Has political extremism reached its extreme yet?

The deepening of political extremism in the United States grows increasingly more evident. Moderation and bipartisanship shrink as progressives and conservatives move toward their respective corners of the political spectrum. The center attracts fewer activists. It’s hard to predict what politics will be like in a few more years.

I hope the Texas Republican Party is not a hint of what’s to come.

Texas politics sports a long and colorful history, with both parties contributing to its tapestry. Lately its GOP is raising eyebrows across the nation.

The state party recently announced its platform, a document that not so long ago would have played out as a burlesque of real-world political discussion. Some examples of that document:

• Repeal the 17th Amendment to the U.S. Constitution, enacted in 1912, which established the direct election of U.S. Senators. Before that they were chosen by state legislatures.

• Repeal the 16th Amendment, enacted in 1909, which created the federal income tax.

• Repeal the Voting Rights Act of 1965.

• Abolish the estate tax, inventory taxes, carbon taxes, state property taxes, and a bunch of other taxes.

• Repeal the minimum wage.

• Privatize Social Security.

• Make machine guns legal.

• Abolish the Federal Reserve.

• Ban all sex education of any kind.

• Abolish all federal welfare programs.

• Make physicians who perform elective abortions liable to prosecution for murder.

• Repeal the Johnson Amendment, which prohibits nonprofits like churches from endorsing or opposing political candidates.

• End gay marriage.

• Rescind no-fault divorce and support “covenant marriage.”

• Abolish gun-free zones, even if a private entity wants one for itself.

• Withdraw the U.S. from the United Nations.

• Because of widespread fraud, declare that Joe Biden is not the legitimately elected President.

• And the kicker: Hold a referendum next year to see if Texans want to secede from the union. (Again.)

It’s SO-O-O tempting to join the Texas secessionists. In November 1860, immediately after Abraham Lincoln’s election as President, New-York Tribune editor Horace Greeley urged that the Cotton States, like Texas, be allowed to depart in peace.

Fortunately Lincoln held the opposite idea, and before long Greeley came to agree with the Great Emancipator. Today it’s deeply ingrained in American jurisprudence that secession is illegal.

Republicans across the U.S. should be horrified at the prospect of Texas secession. The state now commands a huge 38 electoral votes for President, and that number will grow to 40 in 2024. Only California has more.

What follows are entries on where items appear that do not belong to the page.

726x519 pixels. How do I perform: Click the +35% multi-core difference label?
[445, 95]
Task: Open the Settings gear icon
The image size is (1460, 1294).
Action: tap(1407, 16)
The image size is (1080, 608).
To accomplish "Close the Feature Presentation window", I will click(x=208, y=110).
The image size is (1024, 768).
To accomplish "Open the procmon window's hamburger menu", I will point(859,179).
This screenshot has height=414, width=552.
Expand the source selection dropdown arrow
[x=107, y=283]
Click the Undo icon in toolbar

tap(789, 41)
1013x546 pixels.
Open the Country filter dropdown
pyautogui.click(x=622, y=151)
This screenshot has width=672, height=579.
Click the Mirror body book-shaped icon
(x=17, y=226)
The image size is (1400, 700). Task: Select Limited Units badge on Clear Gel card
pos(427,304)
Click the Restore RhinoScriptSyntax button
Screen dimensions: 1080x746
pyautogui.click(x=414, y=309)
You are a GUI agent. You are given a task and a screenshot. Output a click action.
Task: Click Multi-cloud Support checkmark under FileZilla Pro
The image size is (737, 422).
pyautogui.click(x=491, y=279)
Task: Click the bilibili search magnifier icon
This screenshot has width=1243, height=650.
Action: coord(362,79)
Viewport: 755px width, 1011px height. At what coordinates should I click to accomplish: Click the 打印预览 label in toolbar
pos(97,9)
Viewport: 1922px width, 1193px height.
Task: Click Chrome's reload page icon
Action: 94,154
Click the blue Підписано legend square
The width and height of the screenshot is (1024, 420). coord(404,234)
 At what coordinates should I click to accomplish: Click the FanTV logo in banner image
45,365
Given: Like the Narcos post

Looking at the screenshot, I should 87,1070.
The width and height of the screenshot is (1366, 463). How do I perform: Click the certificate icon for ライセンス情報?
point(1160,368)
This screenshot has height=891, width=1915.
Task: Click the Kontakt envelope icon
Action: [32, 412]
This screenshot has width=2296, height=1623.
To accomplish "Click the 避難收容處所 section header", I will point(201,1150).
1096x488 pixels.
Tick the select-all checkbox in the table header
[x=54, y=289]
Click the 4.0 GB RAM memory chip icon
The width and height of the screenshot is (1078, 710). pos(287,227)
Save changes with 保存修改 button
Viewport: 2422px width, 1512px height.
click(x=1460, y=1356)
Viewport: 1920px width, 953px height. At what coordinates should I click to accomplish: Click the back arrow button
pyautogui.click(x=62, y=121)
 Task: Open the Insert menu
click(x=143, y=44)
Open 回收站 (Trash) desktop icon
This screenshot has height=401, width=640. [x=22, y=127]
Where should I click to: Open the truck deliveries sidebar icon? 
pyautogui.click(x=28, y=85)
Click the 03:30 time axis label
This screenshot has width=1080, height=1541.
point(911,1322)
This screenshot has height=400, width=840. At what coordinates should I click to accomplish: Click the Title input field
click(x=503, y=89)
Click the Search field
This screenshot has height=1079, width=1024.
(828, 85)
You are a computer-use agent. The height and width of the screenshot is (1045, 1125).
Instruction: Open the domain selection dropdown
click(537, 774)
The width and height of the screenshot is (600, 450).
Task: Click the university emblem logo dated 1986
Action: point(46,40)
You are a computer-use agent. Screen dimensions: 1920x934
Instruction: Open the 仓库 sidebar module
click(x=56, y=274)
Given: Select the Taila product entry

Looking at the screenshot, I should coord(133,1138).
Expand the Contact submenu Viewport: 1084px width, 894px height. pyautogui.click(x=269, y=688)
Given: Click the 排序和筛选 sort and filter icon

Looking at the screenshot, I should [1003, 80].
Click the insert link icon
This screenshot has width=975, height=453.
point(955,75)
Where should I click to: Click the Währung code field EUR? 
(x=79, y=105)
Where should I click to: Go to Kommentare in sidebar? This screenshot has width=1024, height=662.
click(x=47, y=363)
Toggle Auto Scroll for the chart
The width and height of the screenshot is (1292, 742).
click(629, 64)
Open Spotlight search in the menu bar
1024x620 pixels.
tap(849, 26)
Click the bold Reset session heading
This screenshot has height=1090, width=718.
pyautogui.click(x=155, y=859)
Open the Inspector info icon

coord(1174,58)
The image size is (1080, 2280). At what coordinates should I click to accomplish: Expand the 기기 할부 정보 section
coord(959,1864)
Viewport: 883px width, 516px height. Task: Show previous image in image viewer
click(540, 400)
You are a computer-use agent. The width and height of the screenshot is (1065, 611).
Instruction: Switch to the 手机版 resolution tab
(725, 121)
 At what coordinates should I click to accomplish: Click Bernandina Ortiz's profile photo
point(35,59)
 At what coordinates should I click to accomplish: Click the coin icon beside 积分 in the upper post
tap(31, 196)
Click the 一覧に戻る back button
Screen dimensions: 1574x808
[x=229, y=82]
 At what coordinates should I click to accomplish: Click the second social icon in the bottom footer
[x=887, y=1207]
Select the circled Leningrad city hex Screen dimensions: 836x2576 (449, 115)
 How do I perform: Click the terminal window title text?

Texas has voted Republican for U.S. President in every election since 1976. Subtract 40 electoral votes from the Republican column, and the road to victory for a GOP presidential candidate immediately becomes much steeper.

What’s more, millions of Texans would not take kindly to an independent Texas. The city of Austin, for example, a bastion of progressivism in the state, might well try to declare itself a “free city,” not subject to state control. If a state can secede, why not a city?

But that is all hypothetical. Texas will not secede, and the Texas GOP well knows it. The real question is how serious the party is about some of the other planks in its platform. Candidates don’t have to campaign on their party’s platform, of course, but if they don’t, they risk losing a chunk of party support in the form of on-the-ground campaign help, money, and vote strength.

Is Texas an outlier, or does it represent the essence of today’s American conservatism? Does the Texas GOP platform, combined with Trumpism, constitute the road map for Republicans in the 2020s?

I have no idea. We’re in uncharted territory. Polarization has obliterated the two broad-based parties that used to define American politics. A third party, composed of moderates willing to compromise for the common good, seems unlikely.Moderate Republicans must feel unmoored. That’s sad, because as a group they may constitute the best hope for returning America within its traditional guardrails. It would be in the best interest of all of us to find ways to encourage the outer edges to return to a safer center.